With different link addresses, the execution time of the same program will change. What is the relationship between them? How to ensure optimal execution of programs?
Solved! Go to Solution.
Hi, Senlent,
Thank you for your suggestion!
The characteristics of the map file are as follows. I specify the function in section(".func_mem_area"), modify the starting address of this area, and the execution time is different.
The times for specifying the same function at addresses such as 0x00001410~0x0000141F are also different.
0x00001410 [54us]
0x00001412 [75us]
0x00001414 [85us]
0x00001418 [54us]
Can you help explain the impact of alignment or address on program execution time?

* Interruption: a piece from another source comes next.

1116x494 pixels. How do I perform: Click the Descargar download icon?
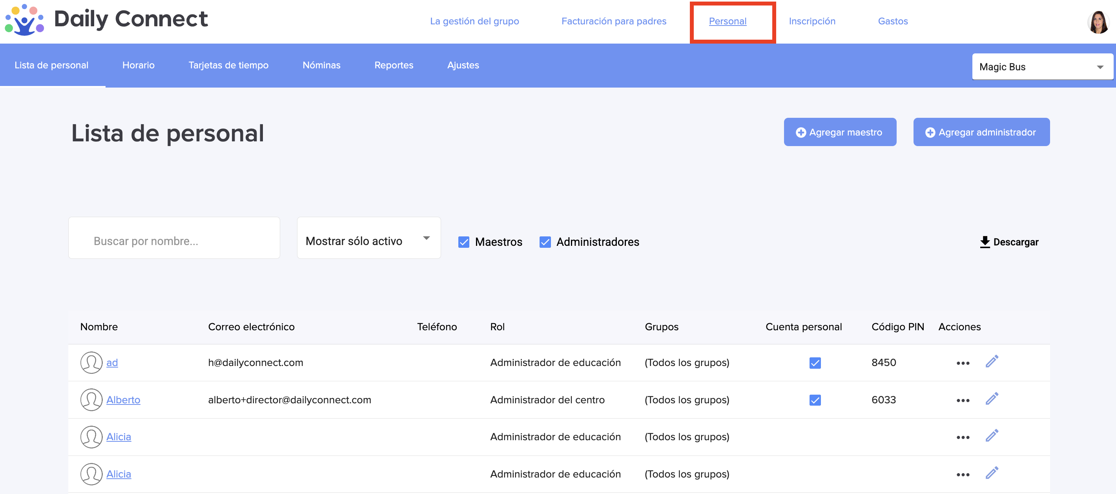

The following is the map file and test function:
*(.func_mem_area)
.func_mem_area
0x00001410 0x1c ./Sources/main.o
0x00001410 DelayTest
void CODE_AREA DelayTest(uint32_t cycles)
{
uint16_t index = 0u, indey = 0u;
for(indey = 0u; indey < cycles; indey++)
{
for(index = 0u; index < 255u; index++)
{
/* do nothing. */
}
}
}
If I use SysTick for delay, it is less affected by address changes.
Looking forward to your reply.
1. Below is the delay function you set. I don’t know how you tested the execution time of this function. Is there any error?
2. This function is affected by the system clock. The clock has jitter, which will also cause the execution time to be different even for the same function.
3. This function may be affected by system interrupts, resulting in differences in execution time.
4. The function storage address is not aligned:
The Cortex-M7 core can handle unaligned accesses by hardware (but I don't know how it works). Usually, variables should be naturally aligned because these accesses are slightly faster than unaligned accesses.
The above are some of my thoughts, I can’t think of more.
OK, thanks.
Changes in the link address will cause some changes in the location where the code is stored in flash, which may lead to some differences in execution speed.I can't go into your question in depth.
The following are some optimization suggestions for improving performance of S32K3. I hope this will be helpful to you.
As following have some suggestions:
1. Most of user code allocate to P-Flash and enable I-Cache
2. Allocate system stack to D-TCM and enable D-Cache
3. Execute code frequently allocate to I-TCM. E.g., ISRs etc.
4. OS' task stack allocate to D-TCM
5. vector table allocate to D-TCM
Please note:
1. Due to enable D-Cache, other masters(E.g., DMA, HSE, another APP cores) access theses area of cacheable will be impact. So, theses area need to allocate to non-cacheable area.
2. If another master(E.g., DMA, HSE and another APP cores) access the D-TCM need to over back door. E.g., core1/DMA/HSE access core0' DTCM needed to over backdoor.